Das Thema Ukraine, auf das Wagenknecht gesetzt hatte, hat den Wahlkampf nicht bestimmt. Das Thema Pandemie bewegt die BSW-Mitglieder noch immer sehr, für Mobilisierung auf breiter Front taugt es mittlerweile aber nicht mehr. In zwei Bundesländern, Thüringen und Brandenburg, regiert die Partei seit den Wahlen im vergangenen Herbst mit.
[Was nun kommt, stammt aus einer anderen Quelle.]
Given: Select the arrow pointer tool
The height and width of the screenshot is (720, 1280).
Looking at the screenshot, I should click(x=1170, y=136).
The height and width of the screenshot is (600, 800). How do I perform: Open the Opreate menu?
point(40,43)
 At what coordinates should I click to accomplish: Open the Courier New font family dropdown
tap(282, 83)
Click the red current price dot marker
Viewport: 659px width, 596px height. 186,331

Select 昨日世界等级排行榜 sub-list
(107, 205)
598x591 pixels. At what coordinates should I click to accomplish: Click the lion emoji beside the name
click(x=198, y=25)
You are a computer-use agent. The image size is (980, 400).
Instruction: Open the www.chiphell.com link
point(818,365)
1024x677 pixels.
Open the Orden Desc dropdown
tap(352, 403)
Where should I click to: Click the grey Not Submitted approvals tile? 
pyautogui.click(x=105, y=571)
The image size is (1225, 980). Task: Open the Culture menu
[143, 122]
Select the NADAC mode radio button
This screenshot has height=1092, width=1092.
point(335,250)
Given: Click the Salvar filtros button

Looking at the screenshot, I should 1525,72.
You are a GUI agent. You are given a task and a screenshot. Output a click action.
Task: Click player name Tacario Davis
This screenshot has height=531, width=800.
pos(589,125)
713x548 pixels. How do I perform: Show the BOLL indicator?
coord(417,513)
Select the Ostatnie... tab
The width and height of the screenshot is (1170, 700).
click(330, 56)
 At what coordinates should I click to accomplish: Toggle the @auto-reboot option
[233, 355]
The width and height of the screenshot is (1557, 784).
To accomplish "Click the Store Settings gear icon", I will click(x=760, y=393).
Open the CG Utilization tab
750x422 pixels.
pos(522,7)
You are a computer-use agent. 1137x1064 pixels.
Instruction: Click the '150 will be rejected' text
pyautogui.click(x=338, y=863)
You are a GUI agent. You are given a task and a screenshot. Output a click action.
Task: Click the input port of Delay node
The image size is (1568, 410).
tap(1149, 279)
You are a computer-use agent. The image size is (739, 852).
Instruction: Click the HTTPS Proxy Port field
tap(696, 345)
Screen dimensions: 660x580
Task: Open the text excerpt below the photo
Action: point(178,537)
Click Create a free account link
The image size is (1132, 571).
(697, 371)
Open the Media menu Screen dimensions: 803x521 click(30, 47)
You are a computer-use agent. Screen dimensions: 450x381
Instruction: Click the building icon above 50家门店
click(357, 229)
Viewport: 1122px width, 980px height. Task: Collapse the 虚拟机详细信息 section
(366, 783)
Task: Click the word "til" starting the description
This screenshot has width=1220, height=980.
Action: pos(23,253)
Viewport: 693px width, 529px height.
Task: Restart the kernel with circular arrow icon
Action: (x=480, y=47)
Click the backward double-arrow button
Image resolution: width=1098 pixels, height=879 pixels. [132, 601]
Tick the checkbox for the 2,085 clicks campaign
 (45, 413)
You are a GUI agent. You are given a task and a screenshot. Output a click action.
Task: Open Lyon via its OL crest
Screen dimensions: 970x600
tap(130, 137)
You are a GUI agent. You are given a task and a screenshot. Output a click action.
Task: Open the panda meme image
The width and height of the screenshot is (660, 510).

Die Debatten um die Regierungsbeteiligung in Thüringen werden womöglich im Rückblick als Anfang vom Ende erscheinen, falls der Einzug ins Parlament misslingt. Die Spitzenkandidatin im Land, Katja Wolf, wollte unbedingt regieren. Sahra Wagenknecht war für eine viel striktere Linie, gegen Zugeständnisse an potentielle Koalitionspartner.
Der Streit eskalierte massiv und öffentlich – und plötzliche erweckte das BSW genau den Eindruck, den es unbedingt vermeiden wollte: den einer zerrissenen Partei, die nicht erklären kann, wofür es sie braucht.
Für Wagenknecht war der Einzug in Fraktionsstärke in den Bundestag immer das Ziel, dem sie alles unterordnete. Kurz vor der Wahl hat sie auch ihre persönliche Zukunft daran geknüpft: „Wer nicht im Bundestag ist, ist in der deutschen Politik kein relevanter Faktor mehr“, sagte sie der Nachrichtenagentur dpa. Was das für sie ganz persönlich heißt, wird sich noch erweisen.